Bug #95700 SQL worbench is unable to import UTF8 csv file
Submitted: 9 Jun 2019 17:08 Modified: 10 Jun 2019 6:11
Reporter: Jirka Stejskal Email Updates:
Status: Verified Impact on me:
Category:MySQL Workbench: Administration Severity:S2 (Serious)
Version:8.0.16, 8.0.26 OS:MacOS (macOS 10.14.x Mojave x86_64)
Assigned to: CPU Architecture:Any
Tags: WBBugReporter

[9 Jun 2019 17:08] Jirka Stejskal
inmporting UTF8 csv file will show unhandled exception:

UnicodeEncodeError: 'ascii' codec can't encode character u'\ufeff' in position 0: ordinal not in range(128)
18:53:10 [ERR][       pymforms]: Unhandled exception in Python code: 
Traceback (most recent call last):
  File "/Applications/MySQLWorkbench.app/Contents/Resources/libraries/workbench/wizard_page_widget.py", line 97, in go_next
  File "/Applications/MySQLWorkbench.app/Contents/Resources/libraries/workbench/wizard_form.py", line 76, in go_next_page
  File "/Applications/MySQLWorkbench.app/Contents/Resources/plugins/sqlide_power_import_wizard.py", line 186, in page_activated
  File "/Applications/MySQLWorkbench.app/Contents/Resources/plugins/sqlide_power_import_wizard.py", line 344, in call_create_preview_table
  File "/Applications/MySQLWorkbench.app/Contents/Resources/plugins/sqlide_power_import_wizard.py", line 353, in call_analyze
    if not self.active_module.analyze_file():
  File "/Applications/MySQLWorkbench.app/Contents/Resources/plugins/sqlide_power_import_export_be.py", line 537, in analyze_file
    self.has_header = csv.Sniffer().has_header(csvsample)
  File "/System/Library/Frameworks/Python.framework/Versions/2.7/lib/python2.7/csv.py", line 399, in has_header
    header = rdr.next() # assume first row is header
Error: new-line character seen in unquoted field - do you need to open the file in universal-newline mode?

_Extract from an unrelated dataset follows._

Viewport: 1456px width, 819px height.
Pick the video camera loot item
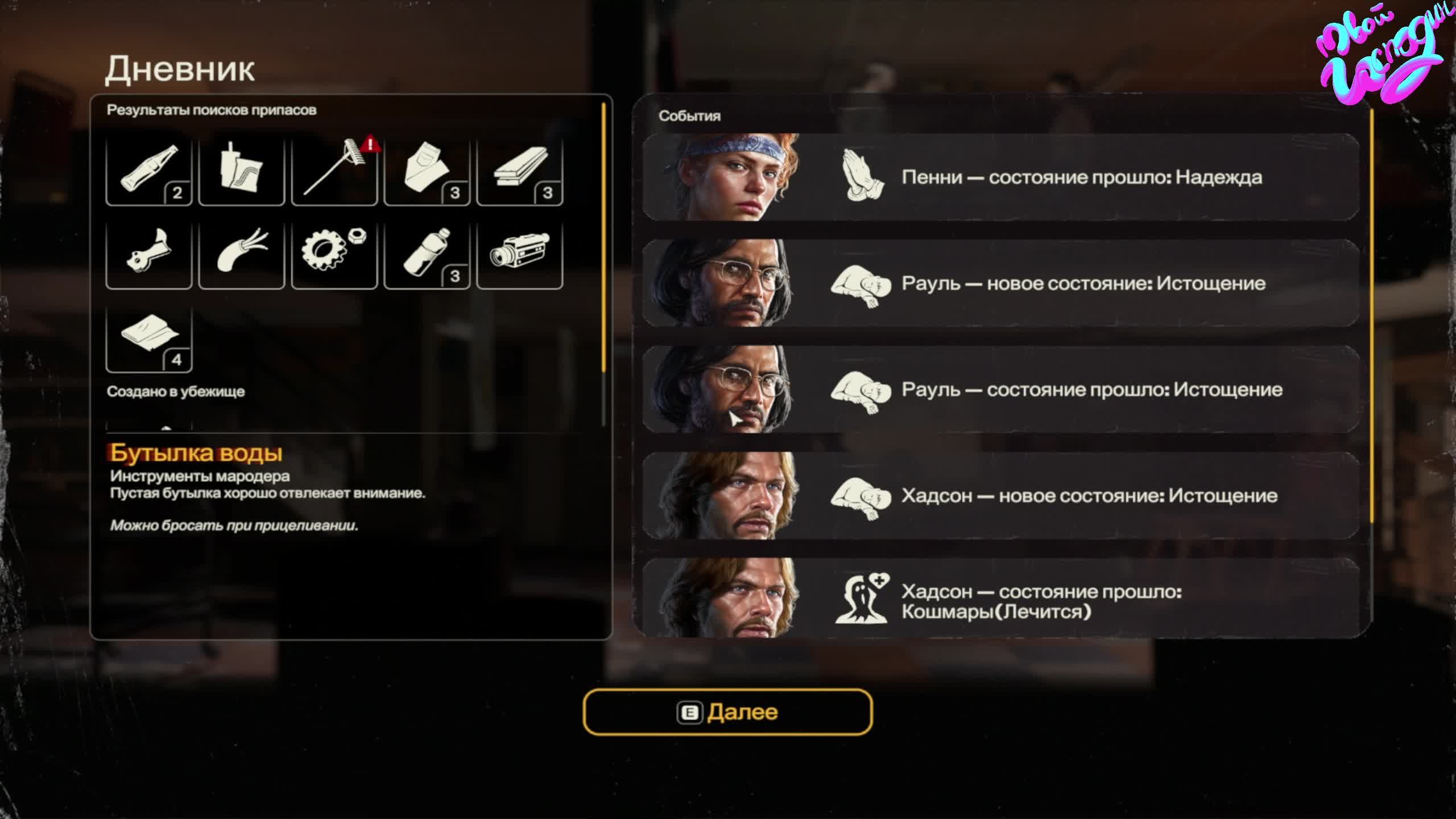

from the text it is obvious, that Workbench is not handling UTF8 signature bytes at the beggining of the CSV file and crashes.

How to repeat:
create excel with any international characters (I can give you some, but I don't see a way to attach it here)
save the excel as UTF8 encoded csv file (latest Excel)
try to import the content.
the procedure will show the dialog with text: "Error: new-line character seen in unquoted field - do you need to open the file in universal-newline mode?"

Suggested fix:
simple - properly handle the file with UTF8 signature bytes (u'\ufeff') at the beggining of the file.
[9 Jun 2019 17:12] Jirka Stejskal
file to recreate the problem

Attachment: test_csv.csv (text/csv), 610 bytes.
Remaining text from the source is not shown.